2009-03-31

Is orthodoxy carbon-neutral?

Officially, according to guardian.co.uk's terms of use, I can't reproduce the article here (even for non-commercial ops). Oh hell, here it is anyway, you never know how long it'll be available for at http://www.guardian.co.uk/commentisfree/andrewbrown/2009/feb/25/religion-christianity, and rationalization of religious customs (like burning vs stoning people and sacred cows) always makes for great discussion:

It is good to know that two bishops are undertaking a "Carbon fast" which will require them to turn off their computers every night, rather than leaving them on standby.

Unfortunately, I am not very good at piety and it made me wonder, in a rather irreverent way, about the the environmental consequences of burning heretics. Is orthodoxy carbon-neutral? It turns out to be quite difficult to calculate this. Cremation is less green than burying people, but this is partly a result of the attempts that crematoria now make to avoid pollution, which requires burning the bodies at very high temperatures.

But an auto-da-fe does not need to be nearly as hot as a modern crematorium. The purpose of the fire is not to reduce the heretic to ashes, but to impress the onlookers with the horror of the crime. But even at these lower temperatures it seems at least as environmentally sinful as a barbecue and we know we are meant to be giving those up, too.

Perhaps the greenest religion ever developed was that of the Aztecs, who kiled their victims with stone knives. In fact their entire way of life has been analysed from an ecological point of view by the late anthropologist Marvin Harris, who concluded that human sacrifice was an ecological necessity for an urban civilisation in central Mexico. So far as I know, they did not sacrifice heretics, only enemy prisoners, but you can see how heresy was discouraged by the practice all the same.

It is a commonplace of anti-Aztec propaganda that the hearts of the sacrificial victims were offered to the gods, after being cut, still beating, from their bodies. This was a waste, and would of course have required fuel for the sacrificial pyres. But Harris was the first man to ask what happened to the rest of the prisoners; and he concluded that their bodies were also cooked, and then eaten. Central America had very few native domesticable sources of animal protein – only birds and dogs, in fact. So the meat from these vast temple sacrifices would have made a noticeable difference to the soldiers lucky enough to be fed. By the same token it would have increased their zeal in battle very considerably. To be taken prisoner really was a fate worse than most other deaths. You can see how the system could become self-perpetuating.

Harris is rather out of fashion now: he analysed all sorts of religious taboos as disguised ecological rules: the sacredness of cow, he thought, was an expression of the fact that the farmer who eats his bullock in a famine year might as well be dead, since when the rains come he will be unable to plough.

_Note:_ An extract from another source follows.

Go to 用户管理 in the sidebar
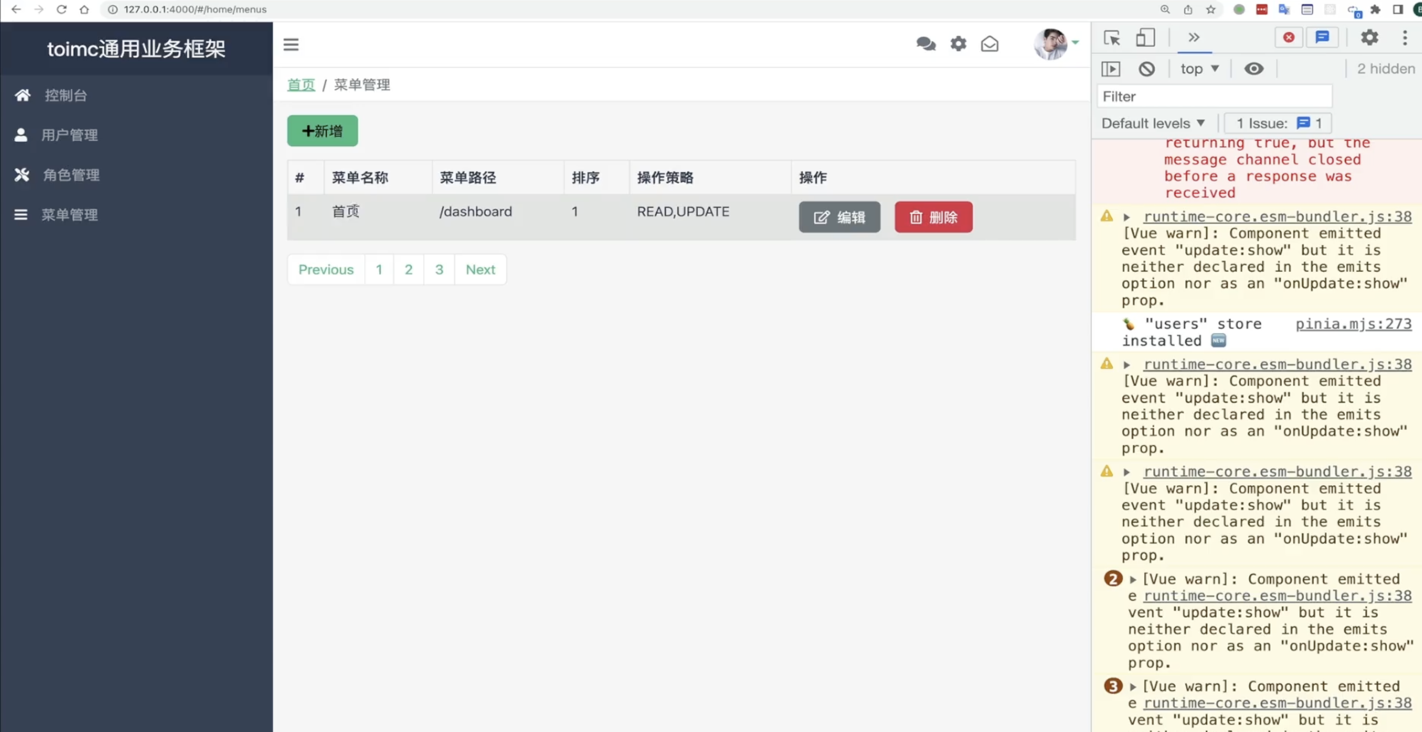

Similarly, the taboo on pork in Judaism and Islam makes sense in the Middle East, where the pig is a bad ecological bargain.

Obviously, if you are a true believer, this kind of explanation will be unsatisfactory. It's also unsatisfactory if you are the kind of rationalist who wants all religions and all superstitions to be equally ridiculous and unscientific. And it offends, finally, people like me who dislike the idea that religious practice can be explained away or reduced to anything else.

None the less, the link between religion and ecology is worth thinking about. One of the things that all religions have are prohibitions which have to be obeyed "just because". Heresy is shunned not because it is rationally wrong, but because it is heretical. But these attitudes aren't confined to religion. Nor could they be, because they are indispensable for any large scale social organisation. If everyone stops to question everything, nothing gets done. What religions do, to some extent, is to internalise social disciplines so that they come to seem morally binding and quite impossible to analyse coldly. We're going to need that kind of social discipline to cope with the shrinking resources of the world.

Actually fiddling around to discover the precise carbon footprint of everything we do is absurdly time consuming and in any case unlikely to come up with the right answer. In this sense, environmentalism is indeed a religion, though one without any defined supernaturalist dogmas. Trust in authority, whether Pope Benedict or George Monbiot, is the only way we can hope to link the greater rationality of wanting to preserve humanity with the rationality of the small scale decisions we make all the time about how to live. Of course it is absurd. But so are all the alternatives; and they are worse.